Task instructions -
Run through the records and show each line that includes the string "agent".

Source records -
══════════

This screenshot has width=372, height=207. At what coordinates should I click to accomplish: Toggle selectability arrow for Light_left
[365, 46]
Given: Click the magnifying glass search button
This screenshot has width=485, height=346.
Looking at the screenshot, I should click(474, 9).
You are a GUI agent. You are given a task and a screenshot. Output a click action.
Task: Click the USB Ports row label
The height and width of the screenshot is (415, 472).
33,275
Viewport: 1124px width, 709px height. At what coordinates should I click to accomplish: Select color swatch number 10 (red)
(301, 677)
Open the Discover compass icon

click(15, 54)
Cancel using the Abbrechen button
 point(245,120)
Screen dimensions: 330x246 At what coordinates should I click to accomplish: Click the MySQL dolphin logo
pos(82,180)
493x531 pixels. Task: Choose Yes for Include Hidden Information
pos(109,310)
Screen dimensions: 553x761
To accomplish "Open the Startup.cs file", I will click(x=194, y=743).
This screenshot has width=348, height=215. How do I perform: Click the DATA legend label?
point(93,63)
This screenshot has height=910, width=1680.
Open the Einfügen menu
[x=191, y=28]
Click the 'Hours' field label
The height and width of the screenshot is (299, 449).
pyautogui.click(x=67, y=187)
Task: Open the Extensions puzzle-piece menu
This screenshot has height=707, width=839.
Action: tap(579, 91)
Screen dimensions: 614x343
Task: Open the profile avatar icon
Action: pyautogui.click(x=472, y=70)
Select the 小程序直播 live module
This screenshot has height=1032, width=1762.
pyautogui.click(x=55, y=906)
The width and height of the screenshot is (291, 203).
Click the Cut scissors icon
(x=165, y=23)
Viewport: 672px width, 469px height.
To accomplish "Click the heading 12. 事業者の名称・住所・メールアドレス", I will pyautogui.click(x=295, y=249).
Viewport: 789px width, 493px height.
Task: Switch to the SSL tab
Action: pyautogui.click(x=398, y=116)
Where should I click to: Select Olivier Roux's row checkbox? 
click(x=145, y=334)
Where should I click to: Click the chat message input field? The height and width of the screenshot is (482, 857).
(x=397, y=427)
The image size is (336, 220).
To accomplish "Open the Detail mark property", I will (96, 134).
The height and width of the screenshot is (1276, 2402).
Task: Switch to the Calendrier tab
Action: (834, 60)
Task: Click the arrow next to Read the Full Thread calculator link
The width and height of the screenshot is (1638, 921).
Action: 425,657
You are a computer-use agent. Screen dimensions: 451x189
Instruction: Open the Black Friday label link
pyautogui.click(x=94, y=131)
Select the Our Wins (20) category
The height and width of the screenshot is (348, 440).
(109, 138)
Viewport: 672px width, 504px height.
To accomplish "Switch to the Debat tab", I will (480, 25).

══════════

Exercise result -
You are a GUI agent. You are given a task and a screenshot. Output a click action.
You are a computer-use agent. Screen dimensions: 451x189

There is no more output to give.